Antarctica: A Year on Ice


Action / Adventure / Biography / Documentary / Drama

Rotten Tomatoes Critics - Rotten 87%
IMDb Rating 7.6 10 3


Uploaded By: FREEMAN
November 30, -0001 at 12:00 AM



1.43 GB
23.976 fps
1 hr 31 min
P/S 1/9

Movie Reviews

Reviewed by jubeedoo 9 / 10

Antarctica steals the show

Watching Antarctica: A Year on Ice, you'll run out of superlatives to describe the experience. Then you'll start using them all again, in combination, and you'll still be unable to adequately describe what you've seen.

This masterpiece of a film was made by Anthony Powell, a Satellite Communications Technician working out of McMurdo Base, the United States station in Antarctica. It's obvious that the film was born of a deep passion for the place, which he and his wife Christine have returned to, whenever possible, year after year.
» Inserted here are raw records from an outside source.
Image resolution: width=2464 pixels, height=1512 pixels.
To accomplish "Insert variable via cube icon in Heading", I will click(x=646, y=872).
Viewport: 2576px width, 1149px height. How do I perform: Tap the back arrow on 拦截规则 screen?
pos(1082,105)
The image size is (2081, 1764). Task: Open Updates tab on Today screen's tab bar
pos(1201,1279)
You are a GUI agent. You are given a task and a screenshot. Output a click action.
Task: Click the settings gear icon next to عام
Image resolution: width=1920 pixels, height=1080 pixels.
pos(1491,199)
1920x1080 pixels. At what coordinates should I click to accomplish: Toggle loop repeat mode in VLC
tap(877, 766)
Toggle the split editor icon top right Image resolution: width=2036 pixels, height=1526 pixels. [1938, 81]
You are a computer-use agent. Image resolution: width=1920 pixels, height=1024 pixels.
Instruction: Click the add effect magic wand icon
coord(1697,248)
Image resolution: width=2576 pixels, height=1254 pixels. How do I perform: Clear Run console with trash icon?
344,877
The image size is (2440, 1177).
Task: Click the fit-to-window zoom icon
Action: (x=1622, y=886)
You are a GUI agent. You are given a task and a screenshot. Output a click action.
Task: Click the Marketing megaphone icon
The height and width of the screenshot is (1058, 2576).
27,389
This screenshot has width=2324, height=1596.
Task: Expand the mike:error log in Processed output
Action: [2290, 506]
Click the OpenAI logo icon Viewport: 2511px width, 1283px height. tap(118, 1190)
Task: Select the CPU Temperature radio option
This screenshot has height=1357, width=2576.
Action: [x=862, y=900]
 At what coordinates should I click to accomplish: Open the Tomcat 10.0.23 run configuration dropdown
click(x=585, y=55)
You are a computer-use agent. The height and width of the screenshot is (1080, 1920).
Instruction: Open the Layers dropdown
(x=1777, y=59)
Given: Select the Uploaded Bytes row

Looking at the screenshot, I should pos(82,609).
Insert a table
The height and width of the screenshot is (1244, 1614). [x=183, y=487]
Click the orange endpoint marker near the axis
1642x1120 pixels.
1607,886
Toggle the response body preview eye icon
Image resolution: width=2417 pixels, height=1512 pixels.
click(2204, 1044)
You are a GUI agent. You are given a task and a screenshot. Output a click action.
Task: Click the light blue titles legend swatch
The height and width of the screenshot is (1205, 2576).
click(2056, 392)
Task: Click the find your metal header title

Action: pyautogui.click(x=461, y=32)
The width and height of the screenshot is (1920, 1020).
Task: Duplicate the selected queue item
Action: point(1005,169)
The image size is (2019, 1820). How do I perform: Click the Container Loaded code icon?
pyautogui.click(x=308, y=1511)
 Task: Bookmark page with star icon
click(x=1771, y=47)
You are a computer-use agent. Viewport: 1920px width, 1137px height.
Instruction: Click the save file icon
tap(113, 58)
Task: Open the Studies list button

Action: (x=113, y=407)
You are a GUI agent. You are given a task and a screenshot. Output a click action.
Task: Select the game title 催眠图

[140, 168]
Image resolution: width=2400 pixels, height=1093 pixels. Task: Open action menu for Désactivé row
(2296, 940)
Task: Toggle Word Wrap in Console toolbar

How do you share your thoughts about a place which defies description - a place vital to our planet, but which the vast majority will never see? Powell began by taking photographs, recording video, documenting life on the base, the idiosyncrasies of those who work there, and the beauty of the landscape. Over the years, whenever not working on the communications equipment he is responsible for, he's been working on techniques for gathering images in unusual and hostile conditions, often refining or even creating his own gear in order to capture the experience of living in Antarctica for a year.

The result is brilliant; by turns funny, terrifying and heartbreaking - but always awe-inspiring. It's not about the cinematography, (although the photography is frequently top-notch, and some of the time-lapse sequences are stunning,) and other than a few matter-of-fact mentions, nor does Powell delve into political or environmental debate. His purpose here is showing the audience what Antarctica is LIKE: how it feels to work there, what it really looks like, what happens there. His success in this endeavour is as superlative as the film.

See Antartctica: A Year on Ice in the cinema - on the biggest screen you can - and then just wonder at it.

Reviewed by pmlund 10 / 10

Visually Stunning, An Impressive Experience

There are several films that take place in Antarctica; however only a couple have focused on what it is like to actually live there. Like in Werner Herzog's documentary 'Encounters at the End of the World', the audience is introduced to several members of the support staff at McMurdo Station, Antarctica. However in Antarctica: A Year on Ice, we're not just seeing a snippet of time in their lives on a given day. We're seeing how they progress through an entire year – how they are affected by the 24 hours of summer sunlight, the unending darkness of a harsh winter, and the isolation. All of this is presented in the context of Nature, her ebbs and flows, power and beauty.

Over the years Anthony Powell has perfected his ability to capture and condense images of Nature in a manner that allows the audience to appreciate her creations in a timely manner. Nature is just as much of a character in the film as the others; although one could argue a more visually stunning one. Where else in the world can you see auroras dancing over a backdrop of the Milky Way, a storm so powerful that you can barely close the door, or get the real poop on penguins?

By the end of the film, Anthony Powell has led the audience through a year in Antarctica as experienced by the people who have been there and done that. It's much more than just a glimpse. It describes both an environment and a culture that very few are lucky enough and fortunate enough to experience first hand.

Reviewed by larrys3 7 / 10

The Celestial Show Can Be Worth the Price of Admission

This informative and visually fascinating documentary centers on two themes primarily, and is set on the continent of Antarctica, which lies at the very bottom of our planet.

First, the film gives us a rather intimate look at the people who venture there to live and work at McMurdo Station, the U.S. camp in Antarctica, and which is by far the largest of the some 30 international stations set up and protected by treaty.

Secondly, the movie treats us to the spectacular celestial shows that occur there, as well as looks at Mt. Erebus, the southernmost active volcano on the globe, the Dry Valleys (considered by many to be closest to the topography of Mars), as well as some glimpses of the surrounding animal population, namely penguins and seals, who can survive the incredibly harsh conditions on the continent.

Anthony Powell, who grew up on a dairy farm in New Zealand, directs, narrates, and often appears in the documentary (which was 10 years in the making), as he's a veteran of travel there, and whose job it is to set up radio communications in remote areas outside the camp. He allows the viewer to get a real feel of a full year in Antarctica, which basically has only two seasons summer and winter, with the incredibly stark contrasts between the two.

Overall, this film gave me a strong sense of what it would be like to live and work there, and I found it to be an absorbing experience highlighted by nature and one of the very few areas in the world not yet changed by mankind.